Biodiversity and Health Care Quality: The 21st Century Challenge

Minorities comprise a growing segment of the U.S. population, but accounting for biodiversity and quality in health care remain significant challenges for minority populations, noted panelists at an April 20 town hall discussion hosted by the National Minority Quality Forum and Congressional Black Caucus Health Braintrust.

Minorities comprise a growing segment of the U.S. population, but accounting for biodiversity and quality in health care remain significant challenges for minority populations, noted panelists at an April 20 town hall discussion hosted by the National Minority Quality Forum and Congressional Black Caucus Health Braintrust.

Minority populations are under-represented in clinical trials and genomic studies, which limits the information available to providers and patients in making treatment decisions. This matters because there are biologic factors such as race, age, genetics and comorbidities, and non-biologic factors such as diet and geography, that influence patient health outcomes, noted Dr. C. Daniel Mullins, professor in the Pharmaceutical Health Services Research Department at the University of Maryland School of Pharmacy. Recognizing these factors, accounting for them in research studies and raising awareness about them can help to address some of the challenges associated with providing treatment to diverse populations, said Dr. Mullins.

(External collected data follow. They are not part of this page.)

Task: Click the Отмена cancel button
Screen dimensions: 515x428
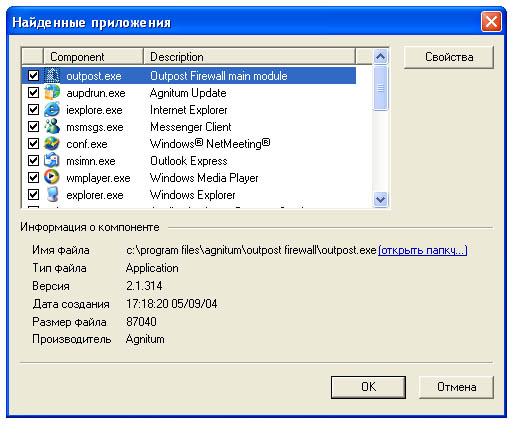Action: pyautogui.click(x=456, y=387)
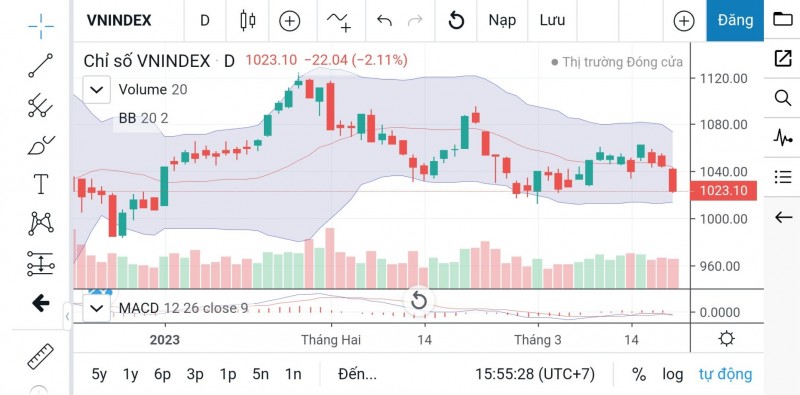
Task: Select the crosshair cursor tool
Action: (x=41, y=27)
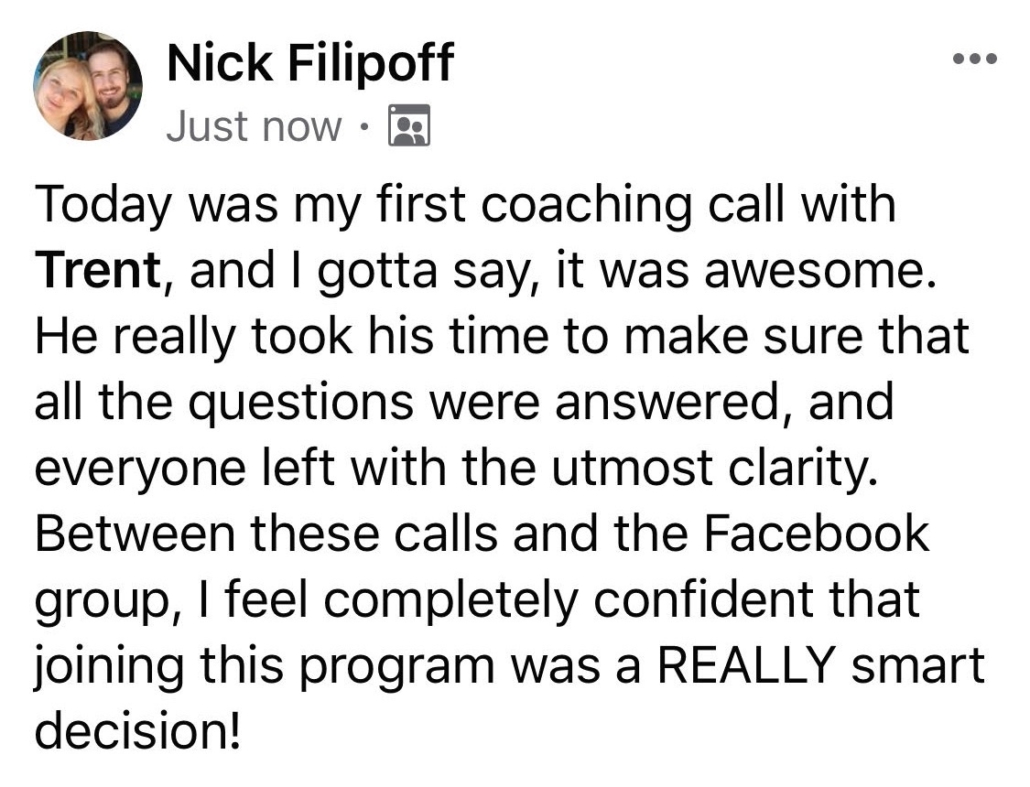The image size is (1030, 787).
Task: Open the three-dot post options menu
Action: (x=975, y=59)
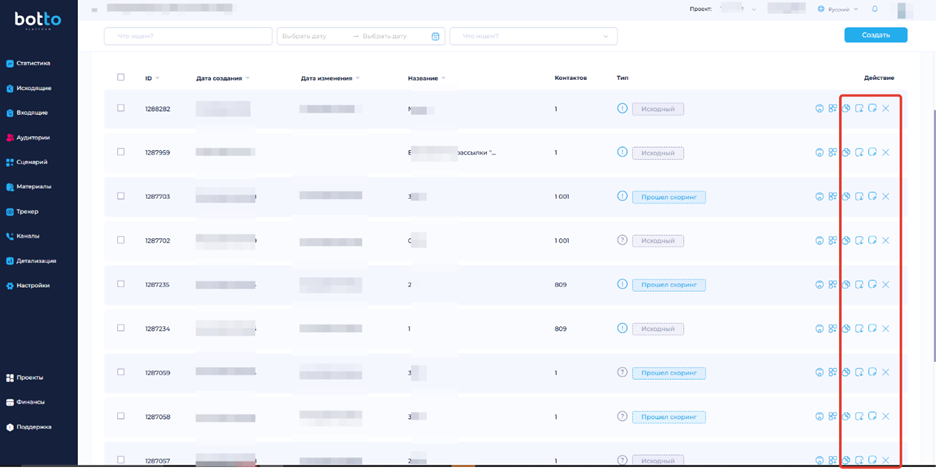This screenshot has width=936, height=469.
Task: Click the hamburger menu icon in header
Action: pos(94,10)
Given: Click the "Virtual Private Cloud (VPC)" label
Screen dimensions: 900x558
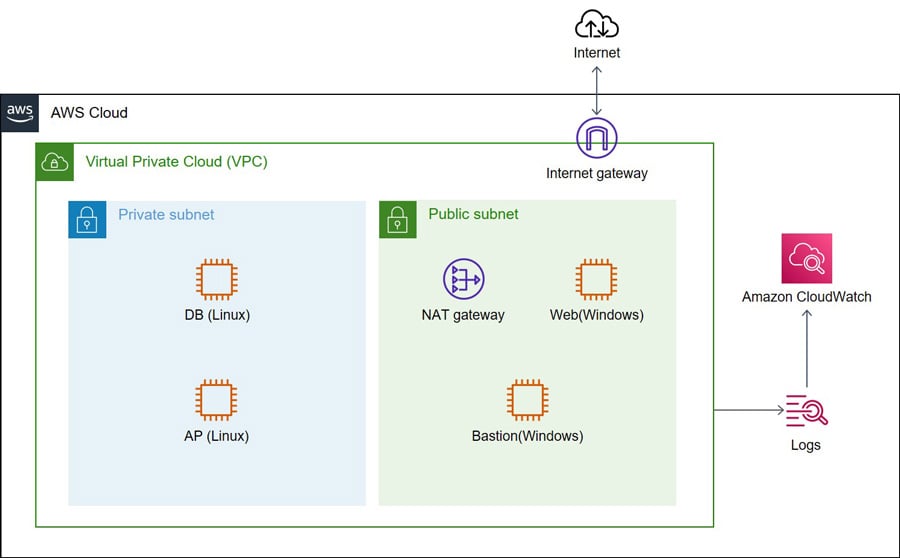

Enrolling more minority patients in clinical trials is a priority for Dr. Gary Puckrein, president and CEO of the National Minority Quality Forum. Dr. Puckrein’s organization has been leading the Clinical Trial Engagement Network, an effort with PhRMA to address a critical need in drug research—improving the representation of diverse populations, including African Americans, Asian Americans and Hispanics, in clinical trials.

“By 2020, 40 percent of the U.S. population will be minorities,” Dr. Puckrein said. “This will require our citizens to participate and build a health care system that has the capability to provide care to all Americans.”

Engaging diverse patients in clinical trials and other studies could help to ensure that study results are not solely based on what works for the “average” patient. Given the biologic and non-biologic factors described by Dr. Mullins, while the “average” patient may respond best to a particular treatment, some patients may experience little to no benefit from it, so other treatment options may be best for them. These differences in how patients respond to treatments are known as “heterogeneity,” or “individual treatment effects.”

National Pharmaceutical Council President Dan Leonard, who moderated the panel discussion, said that heterogeneity matters because if a medical professional is providing a patient care based on how the “average” person typically fares on that treatment, then that patient might not be getting the most ideal treatment for them. It also matters because most insurance companies design their policies to meet the needs of the majority of people, so those who may respond differently may have a more difficult time getting other treatment options covered, he said.

Genomic studies also can play a key role in understanding why a treatment may work well in some patients and not others, explained Dr. Georgia Dunston, who is a full professor and former chair of the Department of Microbiology in the College of Medicine at Howard University. She also is the founding and interim director of the National Human Genome Center at Howard, where she led efforts to study human immunogenetics and human genome variation in African Americans and other populations of African ancestry.

Dr. Dunston acknowledged that diversity in the genome project was nonexistent in 2003, but the early research provided a reference point that will be important for precision medicine initiatives going forward. In particular, President Obama announced during his State of the Union address a $215 million Precision Medicine Initiative “to accelerate biomedical discoveries and provide clinicians with new tools, knowledge, and therapies to select which treatments will work best for which patients.”

“The community should decide what needs to be studied and work with researchers,” said Dr. Dunston. “Research is the bedrock of raw material for knowledge.”

Adolph Falcon, senior vice president at the National Alliance for Hispanic Health (NAHH), agreed on the importance of engaging minorities in research. “Genes, culture and health—that’s the environment together that we really need to be talking about,” he said.

Human genome research is important, yet only 4 percent of the representation in genome-wide association studies is from people of non-European descent, Mr. Falcon said. “Gene variants found in less than 5 percent of the population may be the most significant in understanding disease risk and therapy response.”

Genes, Culture and Health: Exploring the Best Health Outcomes for All is also the title of a publication the NAHH published this year to highlight the need for diversity in study populations. Advances in personalized medicine from determining the most effective medicine and dose to new biologic therapies tailored to the individual require inclusion in research, the publication noted.

There are other efforts underway to engage more minorities in research. Among those activities, the Patient-Centered Outcomes Research Institute has funded a research portfolio on Asthma Treatment Options for African Americans and Hispanics/Latinos. It also is encouraging the identification and assessment of patient heterogeneity and participant subgroups to inform real-world practice, as well as encouraging the selection and recruitment of study participants representative of the full spectrum of the population. In addition, the draft 21st Century Cures Act that was developed by the House Energy and Commerce Committee specifically mentions the importance of including patient experience data into its processes.